021 Menace to Society (Part One): Leaving as a Single
Choosing to chart your own course
Notes:
Marriage and family take center stage in Mormon doctrine and culture, and this can create significant tension for those who remain single. Questions surrounding belonging and identity within Mormonism are often harder to answer for a single person than their married counterparts. There are unique aspects to leaving the church when single, and we hope these next two episodes provide some insights to all our listeners.
On today’s episode, Chloe is joined by two guest panelists, Beth and Josh, to talk about their experiences leaving the Mormon church as single, never-married people and how they have navigated the change in community support and family dynamics. Also, be on the lookout next week for part two of our series on leaving Mormonism as a single person, where our panel will dive deeper into dating and sex as a post-Mormon single.
TAXONOMY
Losing access to an instant social network is a difficult aspect of leaving the Mormon church. Mormonism provides a framework for shared belief, shared ideas, and a shared vocabulary, and these allow for an immediately sense of connection between two people. It also provides a structure for social interaction; attending ward events or even just catching up in the hall on a Sunday between meetings provides a feeling of belonging. When this social network is gone, people often find they need to develop practical skills for navigating a social world outside Mormonism.
This loss of community can be particularly difficult for a single person, especially if they are not near family. Help with unexpected events or crises, like an illness or surgery, can be more difficult to come by. Sometimes the cost of losing this built-in support system is high enough that a person is compelled to remain in the church longer than they might otherwise have chosen.

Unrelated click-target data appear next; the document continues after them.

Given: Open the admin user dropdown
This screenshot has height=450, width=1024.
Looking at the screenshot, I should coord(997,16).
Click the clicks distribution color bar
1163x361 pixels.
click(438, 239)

When telling family about your change in belief, expect there to be some renegotiation and reconfiguration of your relationship with parents and siblings, especially if participation in the church lies at the heart of your family dynamic. Also, it’s not uncommon for a single person in Mormonism to feel like they still need to ask permission or seek validation for their choices. Outside of the church, rites of passage to adulthood are similar for everyone, despite their marital status. Within Mormon culture, marriage is the rite of passage marking adulthood, regardless of a person’s actual age. Single Mormon adults are often still treated as younger or less experienced that their married counterparts, and this can lead to difficult dynamics, particularly between a single person and their parents.
Leaving Mormonism as a single person does have some advantages as well. You’ll be able to navigate your shift in belief independently without having to worry about the ramifications it may have on a spouse, and for those who have no children, you won’t need to negotiate co-parenting with a believing Mormon partner.
ABSOLUTE ESSENTIALS
Filling the community gap may feel overwhelming at first, but it does become easier over time. Finding other post-Mormons with shared experiences can be hugely helpful; try searching for groups on MeetUp.com or check out the weekly meet-up thread on the ExMormon Reddit. Connecting with old friends outside of Mormonism, joining a group related to a favorite hobby, or finding friendships among coworkers are also great ways to find new social groups outside of Mormonism.
Reach out to friends on Facebook or other social media who left a few years before you; they’ve been through these experiences and know how difficult the transition can be.
Try to hang on to relationships with believing friends that you truly value. Find ways to keep your change in faith from becoming an obstacle in the friendship, and give them a chance to be loving and responsive in return. You may be surprised by how many people won’t let your differences in beliefs become a stumbling block.
Be vulnerable in your relationships with people you trust. It’s through vulnerability that we build true, strong connection between people.